**WHAT THE TASK ASKS:** Repeat only the stretch of lines below that runs from the line with "You are a computer-use agent." through the line with "Instruction: Open the Scan settings tab", unaltered.

**THE DATA:**

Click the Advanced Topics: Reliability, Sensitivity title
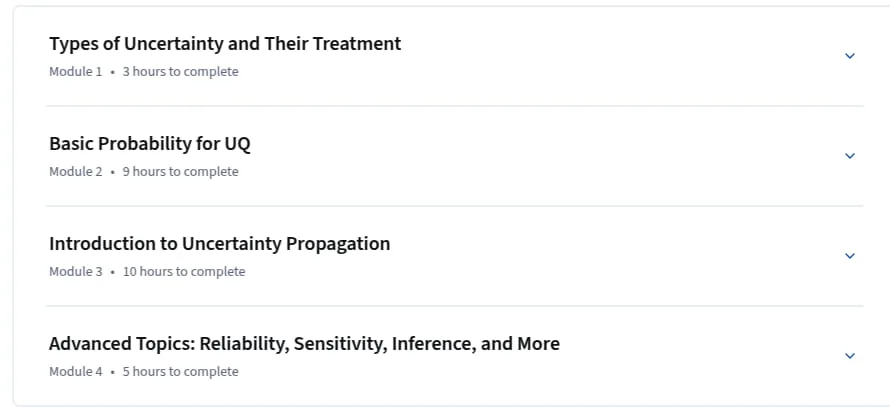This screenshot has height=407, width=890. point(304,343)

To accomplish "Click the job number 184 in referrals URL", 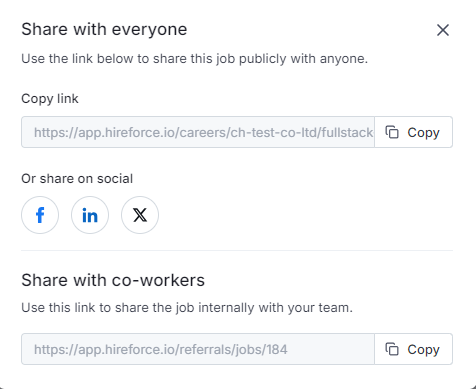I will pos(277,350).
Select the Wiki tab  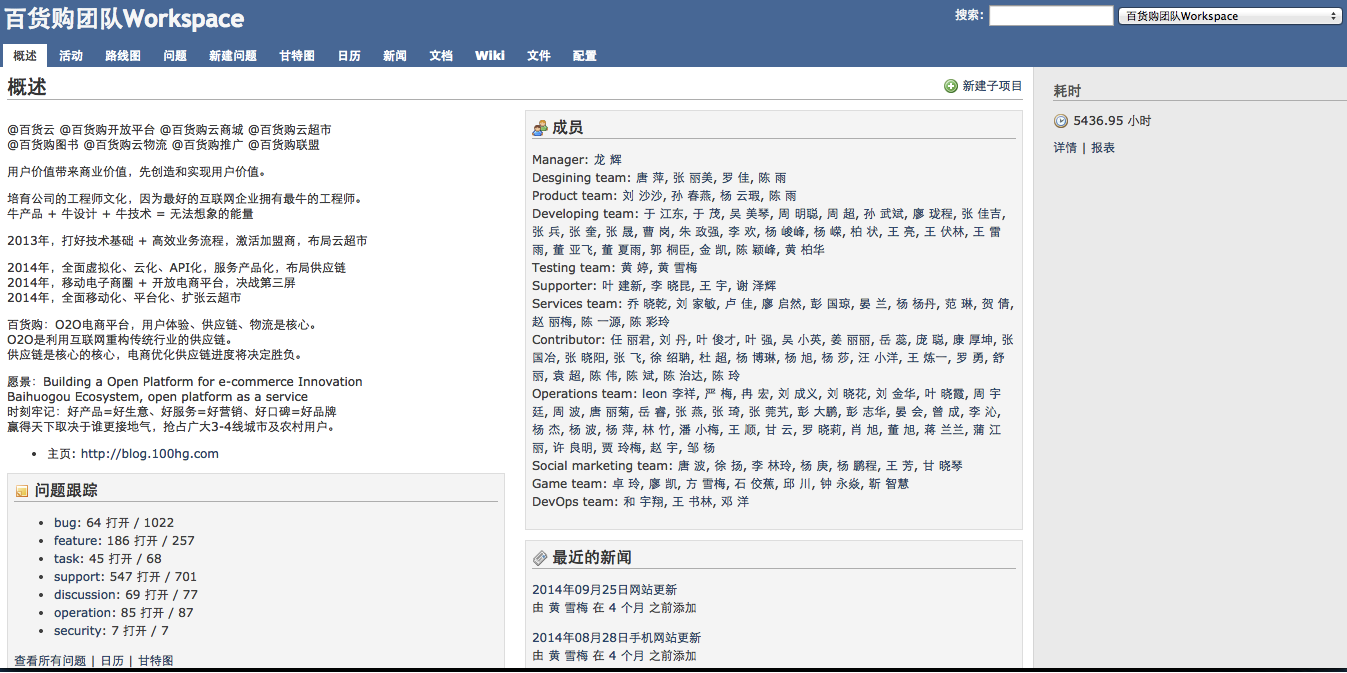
...
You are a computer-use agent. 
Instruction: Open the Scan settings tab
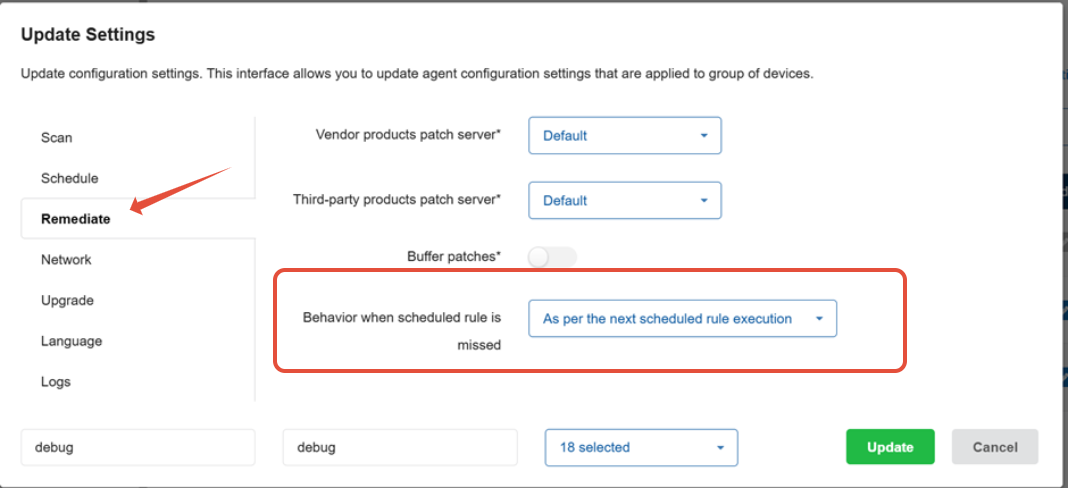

**TASK OUTPUT:**
You are a computer-use agent. 
Instruction: Open the Scan settings tab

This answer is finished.